Kein Grund zur Häme

Cyberkriminalität Unser Autor versteht, dass der „Hackerangriff“ nicht leicht zu verstehen ist
Ausgabe 02/2019
Bildschirmfoto vom „Adventskalender“ des Twitter-Nutzers, der sich das Pseudonym „G0d“ gab
Bildschirmfoto vom „Adventskalender“ des Twitter-Nutzers, der sich das Pseudonym „G0d“ gab

Foto: AFP/Getty Images

Was als „Hackerangriff“ am Morgen des 4. Januar in die Öffentlichkeit hereinbrach, endet fünf Tage später mit einer Pressemitteilung des BKA, ein Beschuldigter sei verhört worden und geständig.
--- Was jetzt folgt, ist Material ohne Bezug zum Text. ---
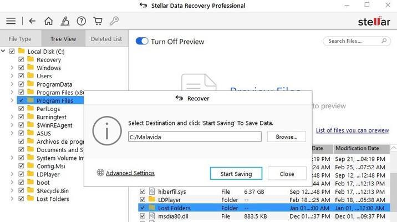Open the Help question mark icon
Screen dimensions: 397x222
82,21
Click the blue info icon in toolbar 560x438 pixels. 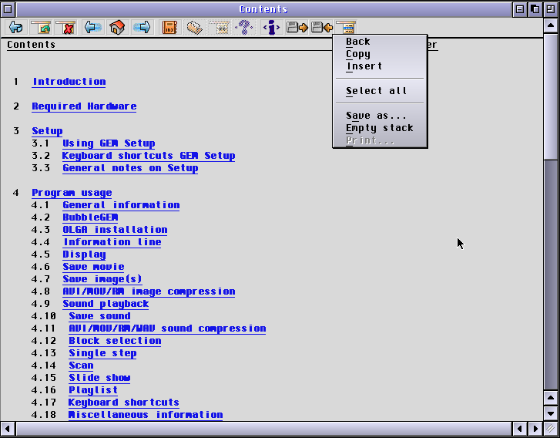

Noch nie wurden in Deutschland Daten einer so großen Anzahl öffentlicher Personen ausgespäht und veröffentlicht. Der Vorfall dauert in vielerlei Hinsicht noch an.

Es ist schwierig, den Sachverhalt zu bewerten. Während Bild-Chefredakteur Julian Reichelt noch über eine zweistellige Tätergruppe und Geheimdienstaktivitäten spekuliert, trifft die Nachricht vom BKA ein, dass der Täter geständig sei. Ein Heranwachsender, sieht sich als Einzeltäter. Von eintausend Opfern sind gut hundert ernsthaft betroffen. Und auch die Darstellung von „dem“ Hack als einheitlicher Tathandlung zerfällt: Einiges war öffentlich, vieles durch kleine, wenig professionelle Passwort-Hacks erspäht. Diesen deeskalierenden Verlauf nimmt die Geschichte auch bei der Expertise der Täter: Bei Beginn der Debatte sind Täter „Hacker“, am Ende werden sie „Skript-Kiddies“. Online hingegen bleibt alles beim „#hackerangriff“, da der Hashtag nicht reine Semantik, sondern auch ein Ordnungsmerkmal ist, das man schwer wechseln kann.

Aber kann man es Journalisten wirklich verübeln, den „Hackerangriff“ überall „auf die Eins“ zu bringen? Zur medial höchsten Alarmstufe kam es, weil der Sachverhalt zunächst eben diese Deutung zuließ. Das Problem ist eher: Weite Teile der politischen und medialen Sphäre hatten gar keine andere Deutung als den „Hackerangriff“ zur Verfügung, was auch gut an stereotypen Aufmacherbildern und TV-Hintergründen mit kriminellen Maskenträgern vor grünen Monitoren zu erkennen war.

Es war nicht Hacking, es war „Doxing“, aber was das kulturell ist, wissen nur wenige – und so war auch das Motiv, aus reinem Ego anderen zu schaden, für die Öffentlichkeit zunächst weniger naheliegend als der politisch motivierte Hack, der seit Trump ein Medienthema ist. Den Sachverhalt zu verstehen, blieb Subkulturen vorbehalten: der digitalen Youtuber-Szene, den „Sifftwitterern“, bestimmten Technik-Nerds sowie der 40 Jahre alten Hacker-Szene mit ihrer lösungsorientierten und popularisierten Sportsgeist-Kultur eines Chaos Computer Clubs.

Was kann man daraus lernen? Zum Ersten schreit der ganze Kasus nach einer Antwort auf die Frage, wie, wenn sich schon die Vorstellung einer Einheit von Gesellschaft als naiv erwiesen hat, wenigstens die grobe Kenntnis ihrer Teile voneinander hergestellt werden kann. Das müssten die Massenmedien leisten.

Zum Zweiten: Es gibt keinen Grund, die Aufregung nun durch Häme zu kontern. Der Bruch der digitalen Sphäre wirkt so tief auf das Opfer ein wie ein Einbruch ins Wohnzimmer, und die Unsichtbarkeit des Digitalen macht Angst. Wir müssen mehr davon verstehen – und dann würden auch Massenmedien Politiker, die Opfer sind, eher als Opfer und nicht nur als Politiker begreifen. Schließlich: Wer Lösungsvorschläge macht, muss nach dem Problem befragt werden. Ob es nun „Mehr Ressourcen für den Staat“, „Unternehmen müssen besser …“ oder gar der abwegige Vorschlag eines „Gegenangriffs“ waren, all diese Politiker-Reaktionen sind so plump wie zweischneidig. IT-Sicherheit kann man vorschreiben und zertifizieren, ja.

Aber niemand sonst als der Berechtigte selbst kann entscheiden, was er über sich an andere hergeben muss, damit diese ihm Zugriff gewähren.